That is an ill omen for people’s living standards everywhere. The rapid expansion of global trade after 1990 enabled one billion people to escape extreme poverty. It souped up growth in developing economies, enabling many of them to narrow the income gap with wealthier economies. During the first decade of this century, per-capita incomes in developing economies grew 3.5 percentage points faster than in developed economies. Trade also sped up the diffusion of technology, contributing to productivity growth across the world.
Yet memories are short. Today, misguided populism in many countries is doing serious damage to global trade. Many countries have lost their appetite for new trade agreements. In the 2020s so far, an average of just five agreements have been signed each year—less than half the rate of the 2000s. Their appetite for trade restrictions, meanwhile, seems insatiable. In 2023 nearly 3,000 trade restrictions were imposed across the world—roughly five times the number in 2015. Not surprisingly, the protracted weakness in trade has coincided with a pronounced slowdown in investment.
What should be done? A good start for the global community would be to strengthen the rules-based international order. Policymakers should seek opportunities to reaffirm fundamental principles: the need to lower trade barriers, avoid distortive domestic policies, and build a broad and level playing field for international commerce. More specifically, they need to support the WTO to deliver on its mandate. Expectations for this month’s WTO meeting are understandably modest, but it presents another important opportunity to advance the trade agenda.
At the national level, it’s time for countries to ditch their infatuation with trade restrictions—their long-term costs are often much larger than the short-term benefits they might bring. Recent trade restrictions have shifted the pattern of interdependence among countries only slightly. For example, following the trade dispute between the U.S. and China, countries that witnessed faster export growth to the U.S. between 2017 and 2022 also saw significant growth in their imports from China. The main result of trade restrictions is usually higher prices because supply chains become longer and more complex than they otherwise would be.
Benign-sounding ideas like “friend-shoring” and “near-shoring” also have the potential to be counterproductive. These policies may be motivated by understandable desires to protect supply chains. The reality is that diversified global supply chains are a source of resilience more than vulnerability. Over the longer term, efforts to curtail global supply chains are likely to weaken potential growth—by limiting international technology diffusion, reducing efficiency, and raising costs. Policymakers impeding cross-border trade are shooting themselves in the foot.
It is time, moreover, for countries to resume efforts to expand trade agreements. Even in an uncertain global environment for trade, some countries were able to sign significant new agreements. The African Continental Free Trade Area, which took effect in May 2019 with 22 signatories, has since expanded to include 47 countries as of this month. This is the largest free-trade area by the number of participating countries. It has an ambitious goal: creating a single market for goods and services in the region.
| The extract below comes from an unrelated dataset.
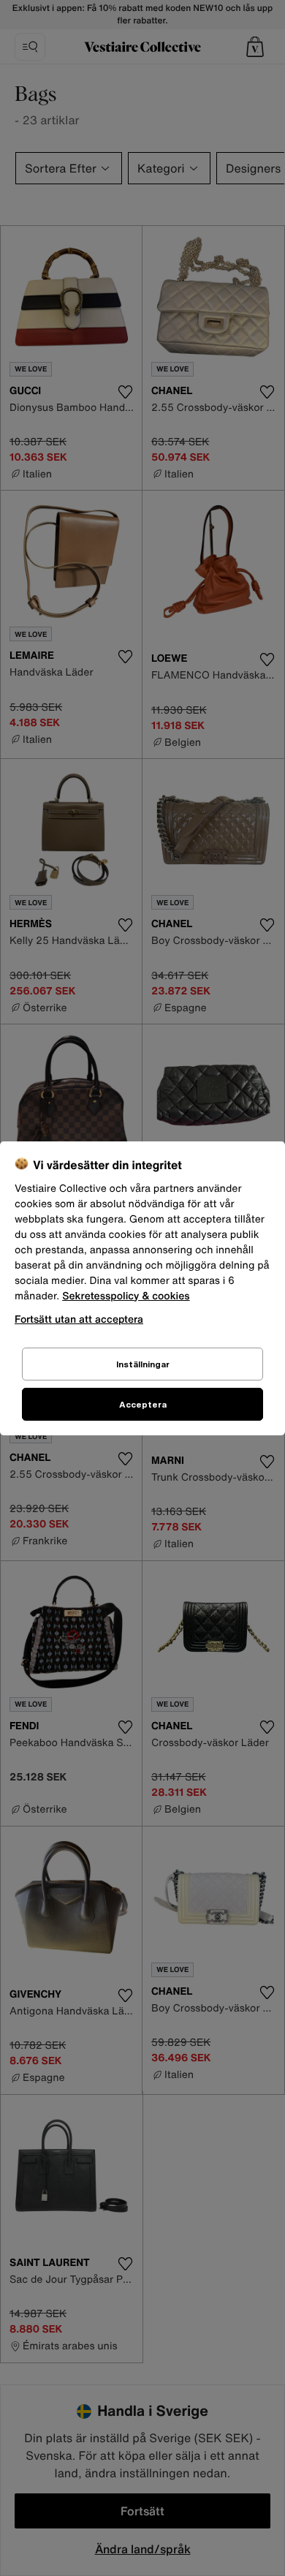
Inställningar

Over the past year, the global economy has performed just well enough for governments—and consumers—to take the benefits of international trade for granted. A global recession was averted, largely because of the strength of the U.S. economy and a few large emerging economies. Yet global growth is projected to slow for the third year in a row. The major engines of the global economy—advanced economies and China—will experience weaker growth this year. Attacks on commercial vessels transiting the Red Sea and drought in Panama have disrupted two of the world’s crucial shipping routes.
Governments everywhere would be wise to redouble their efforts to rejuvenate global trade. That means reducing trade-policy uncertainty, seeking new avenues to expand cross-border trade, and restoring the rules-based global trading system.